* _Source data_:
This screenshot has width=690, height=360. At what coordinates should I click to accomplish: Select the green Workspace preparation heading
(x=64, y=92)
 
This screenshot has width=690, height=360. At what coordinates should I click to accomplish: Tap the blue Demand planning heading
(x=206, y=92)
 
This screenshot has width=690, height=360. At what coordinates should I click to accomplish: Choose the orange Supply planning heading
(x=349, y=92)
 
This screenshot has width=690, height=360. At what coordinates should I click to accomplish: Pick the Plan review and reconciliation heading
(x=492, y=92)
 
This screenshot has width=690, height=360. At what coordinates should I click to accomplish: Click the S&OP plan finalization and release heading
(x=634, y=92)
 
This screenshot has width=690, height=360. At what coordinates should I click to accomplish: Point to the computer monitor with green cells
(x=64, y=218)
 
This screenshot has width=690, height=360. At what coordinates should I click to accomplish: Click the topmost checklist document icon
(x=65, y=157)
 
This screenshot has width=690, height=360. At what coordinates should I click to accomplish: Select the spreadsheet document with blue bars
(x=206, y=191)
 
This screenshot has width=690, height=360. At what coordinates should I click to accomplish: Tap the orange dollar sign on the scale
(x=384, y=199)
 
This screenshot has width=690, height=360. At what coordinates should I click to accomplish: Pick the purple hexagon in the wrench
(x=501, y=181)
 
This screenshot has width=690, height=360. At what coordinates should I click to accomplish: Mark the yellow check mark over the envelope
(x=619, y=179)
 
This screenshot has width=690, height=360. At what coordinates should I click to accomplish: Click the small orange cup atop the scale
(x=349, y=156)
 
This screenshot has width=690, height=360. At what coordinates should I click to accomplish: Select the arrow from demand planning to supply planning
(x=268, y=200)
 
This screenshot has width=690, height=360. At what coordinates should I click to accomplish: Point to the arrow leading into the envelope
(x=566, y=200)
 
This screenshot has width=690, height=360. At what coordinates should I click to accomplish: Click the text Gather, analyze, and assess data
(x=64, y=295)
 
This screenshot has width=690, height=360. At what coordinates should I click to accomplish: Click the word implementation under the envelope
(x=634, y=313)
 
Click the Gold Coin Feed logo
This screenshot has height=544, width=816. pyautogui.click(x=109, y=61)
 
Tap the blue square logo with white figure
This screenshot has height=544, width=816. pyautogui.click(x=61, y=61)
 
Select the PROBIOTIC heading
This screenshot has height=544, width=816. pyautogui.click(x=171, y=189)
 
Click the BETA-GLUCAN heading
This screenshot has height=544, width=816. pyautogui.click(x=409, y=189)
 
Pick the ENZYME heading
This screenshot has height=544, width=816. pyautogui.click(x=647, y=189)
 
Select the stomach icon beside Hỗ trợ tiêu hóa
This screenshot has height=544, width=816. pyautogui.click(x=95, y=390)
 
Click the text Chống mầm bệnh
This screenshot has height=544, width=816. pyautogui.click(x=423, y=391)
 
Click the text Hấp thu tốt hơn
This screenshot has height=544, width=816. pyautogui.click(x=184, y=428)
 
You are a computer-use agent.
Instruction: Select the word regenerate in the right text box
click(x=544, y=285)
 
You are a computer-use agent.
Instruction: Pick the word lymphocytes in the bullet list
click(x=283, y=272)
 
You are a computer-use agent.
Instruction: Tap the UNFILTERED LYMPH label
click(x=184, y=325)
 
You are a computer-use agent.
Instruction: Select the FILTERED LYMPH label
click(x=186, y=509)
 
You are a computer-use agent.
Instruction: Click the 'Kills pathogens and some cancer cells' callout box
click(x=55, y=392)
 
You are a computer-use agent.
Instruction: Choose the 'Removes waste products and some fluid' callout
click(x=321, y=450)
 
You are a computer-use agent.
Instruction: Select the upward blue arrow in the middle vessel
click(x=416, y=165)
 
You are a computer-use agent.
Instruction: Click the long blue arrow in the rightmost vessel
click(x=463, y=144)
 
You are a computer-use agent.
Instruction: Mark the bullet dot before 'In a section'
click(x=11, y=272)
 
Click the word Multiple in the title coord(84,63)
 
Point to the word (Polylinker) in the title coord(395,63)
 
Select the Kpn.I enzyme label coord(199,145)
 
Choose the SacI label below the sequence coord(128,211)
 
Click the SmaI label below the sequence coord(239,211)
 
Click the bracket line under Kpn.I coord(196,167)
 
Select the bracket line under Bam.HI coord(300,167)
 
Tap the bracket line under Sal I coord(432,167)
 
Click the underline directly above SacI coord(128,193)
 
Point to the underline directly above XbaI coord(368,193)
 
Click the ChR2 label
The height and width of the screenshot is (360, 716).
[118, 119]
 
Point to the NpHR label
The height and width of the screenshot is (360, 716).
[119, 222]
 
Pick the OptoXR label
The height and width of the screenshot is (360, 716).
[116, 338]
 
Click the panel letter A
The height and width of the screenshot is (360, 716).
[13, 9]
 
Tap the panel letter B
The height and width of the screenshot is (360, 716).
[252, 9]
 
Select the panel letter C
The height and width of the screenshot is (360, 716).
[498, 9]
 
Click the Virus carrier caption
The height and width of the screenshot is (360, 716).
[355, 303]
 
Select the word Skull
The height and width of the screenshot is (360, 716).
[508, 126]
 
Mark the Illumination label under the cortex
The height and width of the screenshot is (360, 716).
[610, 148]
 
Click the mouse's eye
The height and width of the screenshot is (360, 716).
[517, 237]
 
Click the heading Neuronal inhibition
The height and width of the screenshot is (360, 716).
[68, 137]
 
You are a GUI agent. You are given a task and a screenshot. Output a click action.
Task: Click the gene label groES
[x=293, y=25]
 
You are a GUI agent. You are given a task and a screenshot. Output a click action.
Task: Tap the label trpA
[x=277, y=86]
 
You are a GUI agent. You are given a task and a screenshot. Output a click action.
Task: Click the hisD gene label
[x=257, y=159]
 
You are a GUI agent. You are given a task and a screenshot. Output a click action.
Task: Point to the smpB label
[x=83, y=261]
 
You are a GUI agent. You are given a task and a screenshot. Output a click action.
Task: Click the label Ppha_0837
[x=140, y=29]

* _INSTRUCTIONS TO FOLLOW_:
Copy the lines above, please. Keep them exact.

* _THE ANSWER_:
This screenshot has width=690, height=360. At what coordinates should I click to accomplish: Select the green Workspace preparation heading
(x=64, y=92)
 
This screenshot has width=690, height=360. At what coordinates should I click to accomplish: Tap the blue Demand planning heading
(x=206, y=92)
 
This screenshot has width=690, height=360. At what coordinates should I click to accomplish: Choose the orange Supply planning heading
(x=349, y=92)
 
This screenshot has width=690, height=360. At what coordinates should I click to accomplish: Pick the Plan review and reconciliation heading
(x=492, y=92)
 
This screenshot has width=690, height=360. At what coordinates should I click to accomplish: Click the S&OP plan finalization and release heading
(x=634, y=92)
 
This screenshot has width=690, height=360. At what coordinates should I click to accomplish: Point to the computer monitor with green cells
(x=64, y=218)
 
This screenshot has width=690, height=360. At what coordinates should I click to accomplish: Click the topmost checklist document icon
(x=65, y=157)
 
This screenshot has width=690, height=360. At what coordinates should I click to accomplish: Select the spreadsheet document with blue bars
(x=206, y=191)
 
This screenshot has width=690, height=360. At what coordinates should I click to accomplish: Tap the orange dollar sign on the scale
(x=384, y=199)
 
This screenshot has width=690, height=360. At what coordinates should I click to accomplish: Pick the purple hexagon in the wrench
(x=501, y=181)
 
This screenshot has width=690, height=360. At what coordinates should I click to accomplish: Mark the yellow check mark over the envelope
(x=619, y=179)
 
This screenshot has width=690, height=360. At what coordinates should I click to accomplish: Click the small orange cup atop the scale
(x=349, y=156)
 
This screenshot has width=690, height=360. At what coordinates should I click to accomplish: Select the arrow from demand planning to supply planning
(x=268, y=200)
 
This screenshot has width=690, height=360. At what coordinates should I click to accomplish: Point to the arrow leading into the envelope
(x=566, y=200)
 
This screenshot has width=690, height=360. At what coordinates should I click to accomplish: Click the text Gather, analyze, and assess data
(x=64, y=295)
 
This screenshot has width=690, height=360. At what coordinates should I click to accomplish: Click the word implementation under the envelope
(x=634, y=313)
 
Click the Gold Coin Feed logo
This screenshot has height=544, width=816. pyautogui.click(x=109, y=61)
 
Tap the blue square logo with white figure
This screenshot has height=544, width=816. pyautogui.click(x=61, y=61)
 
Select the PROBIOTIC heading
This screenshot has height=544, width=816. pyautogui.click(x=171, y=189)
 
Click the BETA-GLUCAN heading
This screenshot has height=544, width=816. pyautogui.click(x=409, y=189)
 
Pick the ENZYME heading
This screenshot has height=544, width=816. pyautogui.click(x=647, y=189)
 
Select the stomach icon beside Hỗ trợ tiêu hóa
This screenshot has height=544, width=816. pyautogui.click(x=95, y=390)
 
Click the text Chống mầm bệnh
This screenshot has height=544, width=816. pyautogui.click(x=423, y=391)
 
Click the text Hấp thu tốt hơn
This screenshot has height=544, width=816. pyautogui.click(x=184, y=428)
 
You are a computer-use agent.
Instruction: Select the word regenerate in the right text box
click(x=544, y=285)
 
You are a computer-use agent.
Instruction: Pick the word lymphocytes in the bullet list
click(x=283, y=272)
 
You are a computer-use agent.
Instruction: Tap the UNFILTERED LYMPH label
click(x=184, y=325)
 
You are a computer-use agent.
Instruction: Select the FILTERED LYMPH label
click(x=186, y=509)
 
You are a computer-use agent.
Instruction: Click the 'Kills pathogens and some cancer cells' callout box
click(x=55, y=392)
 
You are a computer-use agent.
Instruction: Choose the 'Removes waste products and some fluid' callout
click(x=321, y=450)
 
You are a computer-use agent.
Instruction: Select the upward blue arrow in the middle vessel
click(x=416, y=165)
 
You are a computer-use agent.
Instruction: Click the long blue arrow in the rightmost vessel
click(x=463, y=144)
 
You are a computer-use agent.
Instruction: Mark the bullet dot before 'In a section'
click(x=11, y=272)
 
Click the word Multiple in the title coord(84,63)
 
Point to the word (Polylinker) in the title coord(395,63)
 
Select the Kpn.I enzyme label coord(199,145)
 
Choose the SacI label below the sequence coord(128,211)
 
Click the SmaI label below the sequence coord(239,211)
 
Click the bracket line under Kpn.I coord(196,167)
 
Select the bracket line under Bam.HI coord(300,167)
 
Tap the bracket line under Sal I coord(432,167)
 
Click the underline directly above SacI coord(128,193)
 
Point to the underline directly above XbaI coord(368,193)
 
Click the ChR2 label
The height and width of the screenshot is (360, 716).
[118, 119]
 
Point to the NpHR label
The height and width of the screenshot is (360, 716).
[119, 222]
 
Pick the OptoXR label
The height and width of the screenshot is (360, 716).
[116, 338]
 
Click the panel letter A
The height and width of the screenshot is (360, 716).
[13, 9]
 
Tap the panel letter B
The height and width of the screenshot is (360, 716).
[252, 9]
 
Select the panel letter C
The height and width of the screenshot is (360, 716).
[498, 9]
 
Click the Virus carrier caption
The height and width of the screenshot is (360, 716).
[355, 303]
 
Select the word Skull
The height and width of the screenshot is (360, 716).
[508, 126]
 
Mark the Illumination label under the cortex
The height and width of the screenshot is (360, 716).
[610, 148]
 
Click the mouse's eye
The height and width of the screenshot is (360, 716).
[517, 237]
 
Click the heading Neuronal inhibition
The height and width of the screenshot is (360, 716).
[68, 137]
 
You are a GUI agent. You are given a task and a screenshot. Output a click action.
Task: Click the gene label groES
[x=293, y=25]
 
You are a GUI agent. You are given a task and a screenshot. Output a click action.
Task: Tap the label trpA
[x=277, y=86]
 
You are a GUI agent. You are given a task and a screenshot. Output a click action.
Task: Click the hisD gene label
[x=257, y=159]
 
You are a GUI agent. You are given a task and a screenshot. Output a click action.
Task: Point to the smpB label
[x=83, y=261]
 
You are a GUI agent. You are given a task and a screenshot. Output a click action.
Task: Click the label Ppha_0837
[x=140, y=29]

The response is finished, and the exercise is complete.